- _WHAT TO PRODUCE_
Under this line is some data; print exactly the lines from the one containing "Given: Open the Главная menu item" through its last line, without pictures.

Top of RECORDS PROVIDED

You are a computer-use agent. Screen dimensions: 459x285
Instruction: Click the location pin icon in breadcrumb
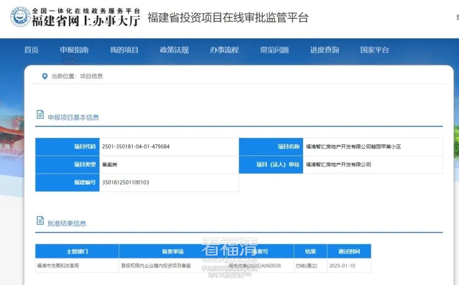pos(45,76)
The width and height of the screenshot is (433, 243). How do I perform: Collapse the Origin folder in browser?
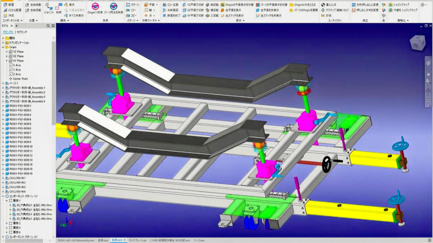coord(3,47)
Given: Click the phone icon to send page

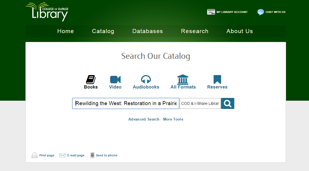Looking at the screenshot, I should click(92, 155).
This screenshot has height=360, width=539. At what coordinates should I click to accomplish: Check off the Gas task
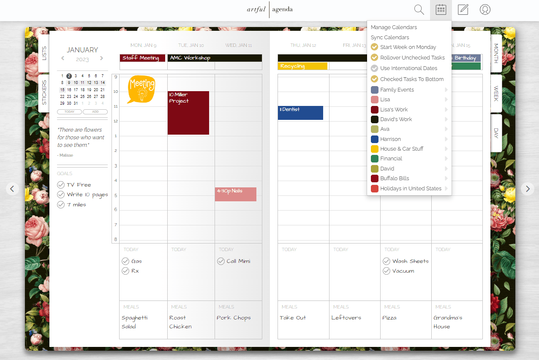[125, 261]
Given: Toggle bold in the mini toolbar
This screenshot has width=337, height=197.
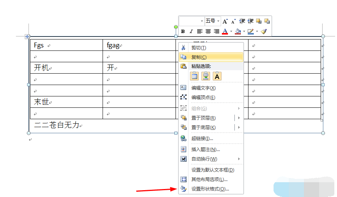Looking at the screenshot, I should pyautogui.click(x=183, y=32).
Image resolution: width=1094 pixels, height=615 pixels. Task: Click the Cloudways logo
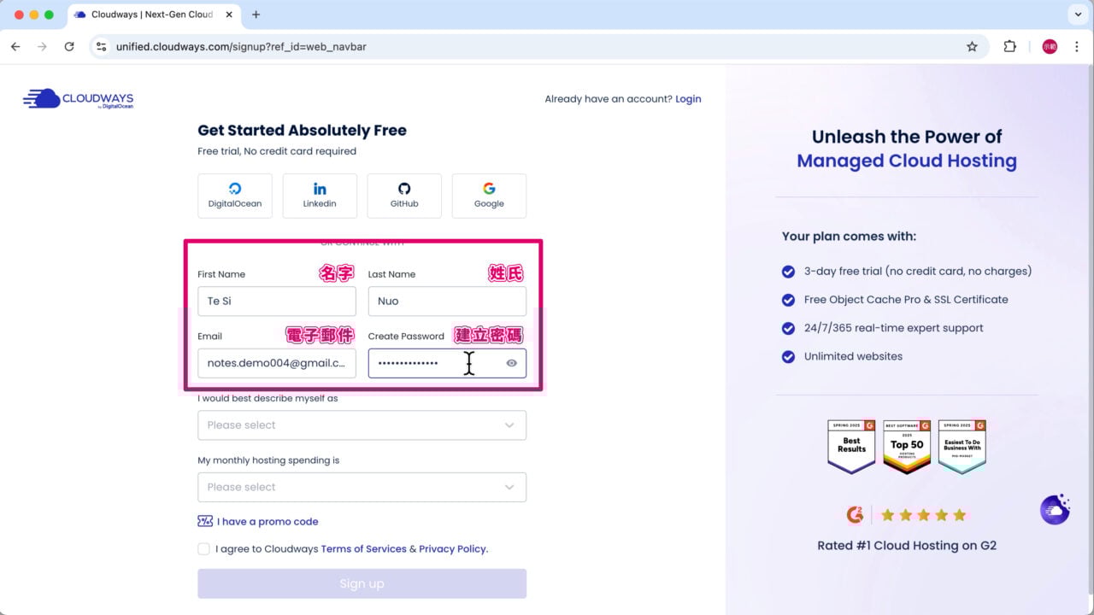(79, 99)
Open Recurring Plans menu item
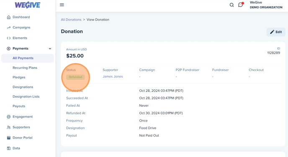 point(25,68)
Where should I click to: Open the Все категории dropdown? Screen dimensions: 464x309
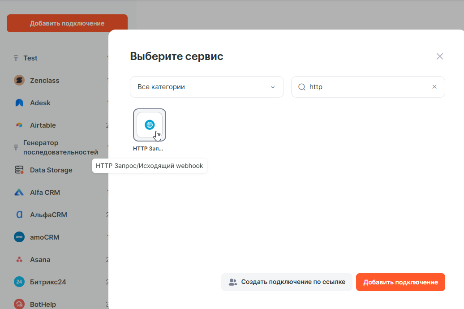click(x=206, y=87)
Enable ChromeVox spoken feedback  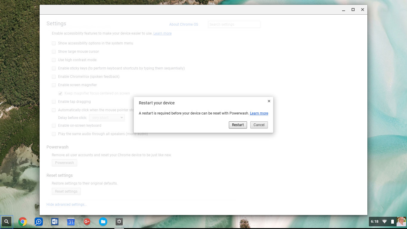pos(54,77)
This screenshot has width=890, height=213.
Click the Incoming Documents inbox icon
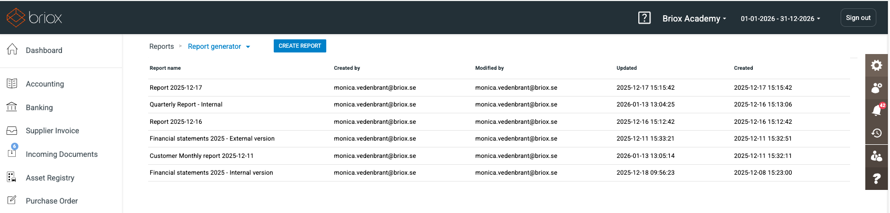pyautogui.click(x=12, y=153)
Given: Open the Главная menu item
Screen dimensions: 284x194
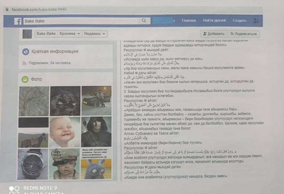Looking at the screenshot, I should pos(189,21).
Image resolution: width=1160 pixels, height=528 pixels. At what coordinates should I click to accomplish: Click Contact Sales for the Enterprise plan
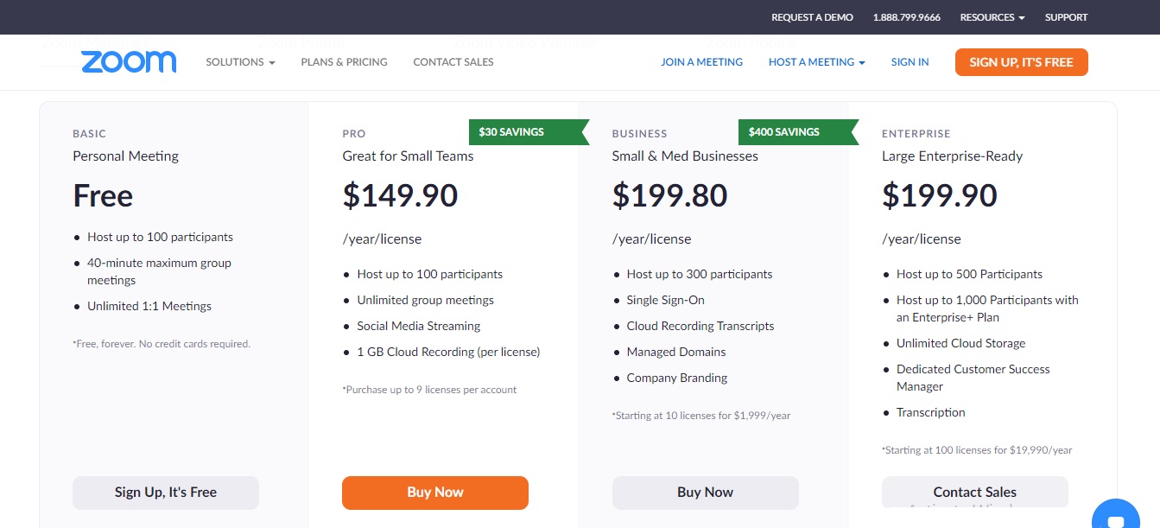pos(974,492)
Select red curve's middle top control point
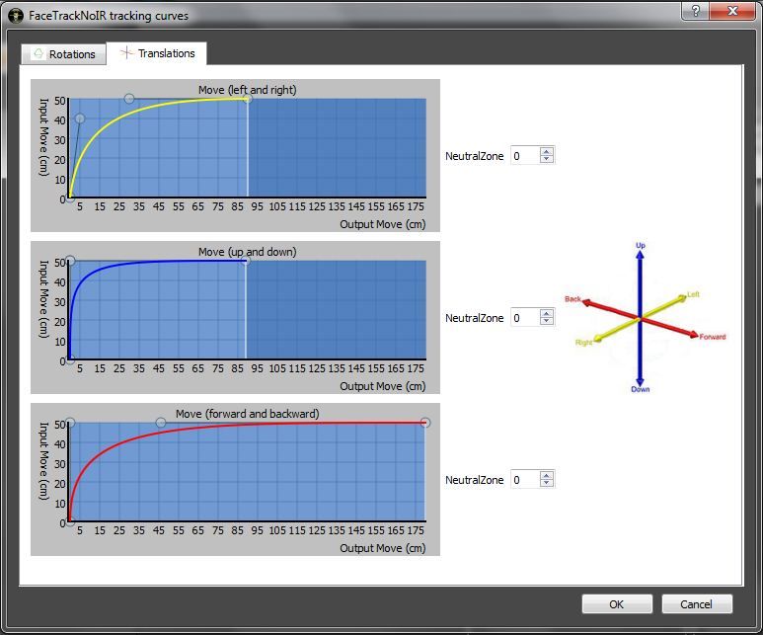 (161, 423)
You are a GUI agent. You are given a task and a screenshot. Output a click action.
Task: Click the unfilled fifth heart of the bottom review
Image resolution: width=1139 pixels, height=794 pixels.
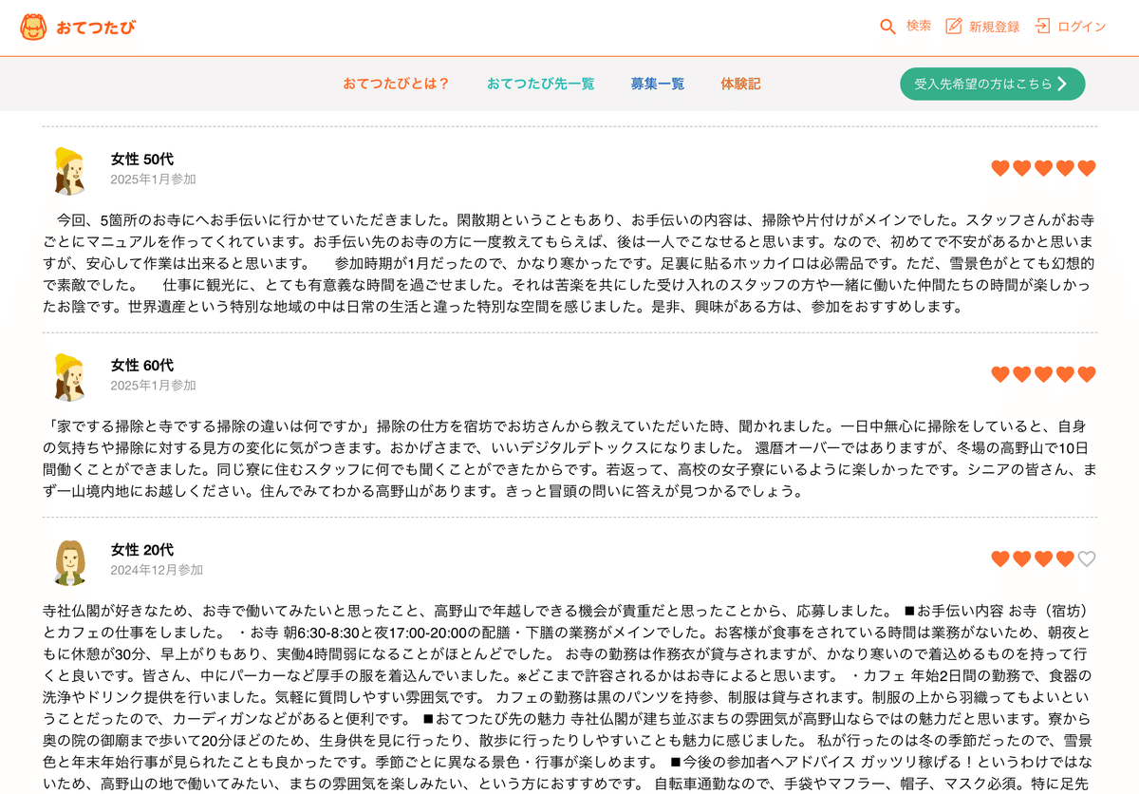coord(1088,560)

Bottom of RECORDS PROVIDED

- _YOUR RESPONSE_
Given: Open the Главная menu item
Screen dimensions: 284x194
Looking at the screenshot, I should pos(189,21).
Image resolution: width=1160 pixels, height=528 pixels. At what coordinates should I click to accomplish: Click Contact Sales for the Enterprise plan
pos(974,492)
Select red curve's middle top control point
 (161, 423)
You are a GUI agent. You are given a task and a screenshot. Output a click action.
Task: Click the unfilled fifth heart of the bottom review
Image resolution: width=1139 pixels, height=794 pixels.
coord(1088,560)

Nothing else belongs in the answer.